Задание:
Ответьте по отрывку о немецком посольстве к Святославу:
(а) Под каким годом Повесть временных лет сообщает о прибытии немецкого посольства в Киев?
(б) Кто, по словам послов, лучше золота, серебра и паволок?
(в) Какой иудейский царь похвалялся своим богатством перед послами ассирийского царя?

Выбранный отрывок:
::::

В этом месте информационную эстафету подхватывает Повесть временных лет, которая под 1075 г. сообщает о прибытии в Киев немецкого посольства – несомненно, возглавляемого Бурхардом: «В се же лето придоша ели [послы] из немець к Святославу». Правда, как и в случае с бегством Изяслава из Киева с «именьем многым», летописец увидел это событие глазами моралиста, обратив его в удобный повод для того, чтобы лишний раз напомнить своим читателям о тщете сребролюбия. В результате вся политическая сторона переговоров ушла в тень, а вместо нее мы имеем удовольствие читать следующую поучительную историю: «Святослав же величаяся показа им богатьство свое; они же, видевше бещисленое множьство – злато и сребро и паволокы, и реша: «Се ни в что же есть [это ничего не стоит], се бо лежить мертво, сего суть кметье [воины] луче, мужи бо ся доищуть и болше сего». Дальше следует библейская аналогия о том, как иудейский царь Иезекия похвалялся своим богатством перед послами ассирийского царя, «его же вся взята быша в Вавилон[160 - 4 Цар., 20: 12–19.]; тако и по сего [Святослава] смерти все именье расыпася розно»[161 - Намек на то, что сокровища отца не помогли Святославичам удержать власть над Киевом.]. Крупица исторической истины, которую сохранил этот анекдот, по-видимому, заключается в том, что Святослава не особенно испугала «сила оружия Германского королевства».

::::

Записанные данные:
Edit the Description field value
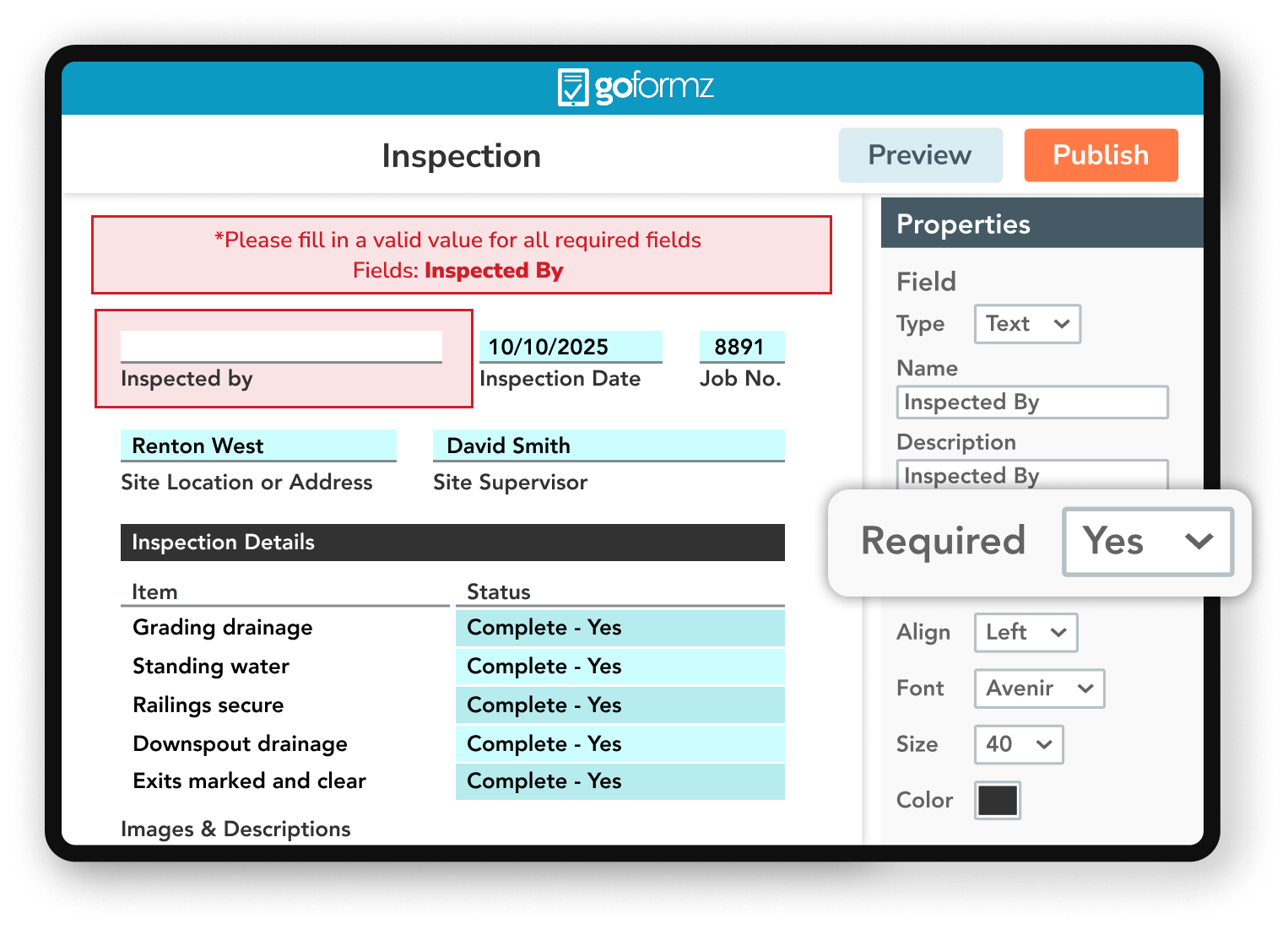1288x929 pixels. click(x=1031, y=476)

::::

Письменный ответ:
(а) Под 1075 г.
(б) Кметье, то есть воины.
(в) Иезекия.